**WHAT YOU NEED TO DO:** Return exactly the span of lines in the following data that opens with the line containing "EDP (237, 976)" and closes with the line containing "[Copied to clipboard] (197, 1815)". Include nothing else.

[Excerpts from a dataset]
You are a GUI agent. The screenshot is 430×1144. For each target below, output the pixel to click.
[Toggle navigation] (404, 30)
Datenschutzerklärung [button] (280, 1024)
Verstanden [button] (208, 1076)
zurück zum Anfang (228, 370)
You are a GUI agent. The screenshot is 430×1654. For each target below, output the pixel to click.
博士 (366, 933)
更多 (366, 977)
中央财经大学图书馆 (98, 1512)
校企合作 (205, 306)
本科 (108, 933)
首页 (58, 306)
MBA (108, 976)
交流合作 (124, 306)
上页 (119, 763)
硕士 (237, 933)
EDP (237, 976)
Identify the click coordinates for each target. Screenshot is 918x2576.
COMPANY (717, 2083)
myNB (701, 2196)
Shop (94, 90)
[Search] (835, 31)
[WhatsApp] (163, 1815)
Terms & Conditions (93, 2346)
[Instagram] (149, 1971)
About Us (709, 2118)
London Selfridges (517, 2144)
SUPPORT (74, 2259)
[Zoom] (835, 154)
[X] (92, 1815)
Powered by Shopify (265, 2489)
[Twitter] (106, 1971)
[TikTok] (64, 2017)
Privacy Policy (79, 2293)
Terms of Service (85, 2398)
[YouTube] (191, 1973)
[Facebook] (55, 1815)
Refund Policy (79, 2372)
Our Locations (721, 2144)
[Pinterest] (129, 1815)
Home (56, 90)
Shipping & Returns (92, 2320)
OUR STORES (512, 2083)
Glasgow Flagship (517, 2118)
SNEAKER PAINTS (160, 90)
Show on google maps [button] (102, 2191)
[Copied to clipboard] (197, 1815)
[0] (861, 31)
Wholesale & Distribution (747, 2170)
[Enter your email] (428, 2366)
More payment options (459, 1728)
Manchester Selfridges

**RESPONSE TO THE TASK:**
EDP (237, 976)
Identify the click coordinates for each target. Screenshot is 918x2576.
COMPANY (717, 2083)
myNB (701, 2196)
Shop (94, 90)
[Search] (835, 31)
[WhatsApp] (163, 1815)
Terms & Conditions (93, 2346)
[Instagram] (149, 1971)
About Us (709, 2118)
London Selfridges (517, 2144)
SUPPORT (74, 2259)
[Zoom] (835, 154)
[X] (92, 1815)
Powered by Shopify (265, 2489)
[Twitter] (106, 1971)
[TikTok] (64, 2017)
Privacy Policy (79, 2293)
Terms of Service (85, 2398)
[YouTube] (191, 1973)
[Facebook] (55, 1815)
Refund Policy (79, 2372)
Our Locations (721, 2144)
[Pinterest] (129, 1815)
Home (56, 90)
Shipping & Returns (92, 2320)
OUR STORES (512, 2083)
Glasgow Flagship (517, 2118)
SNEAKER PAINTS (160, 90)
Show on google maps [button] (102, 2191)
[Copied to clipboard] (197, 1815)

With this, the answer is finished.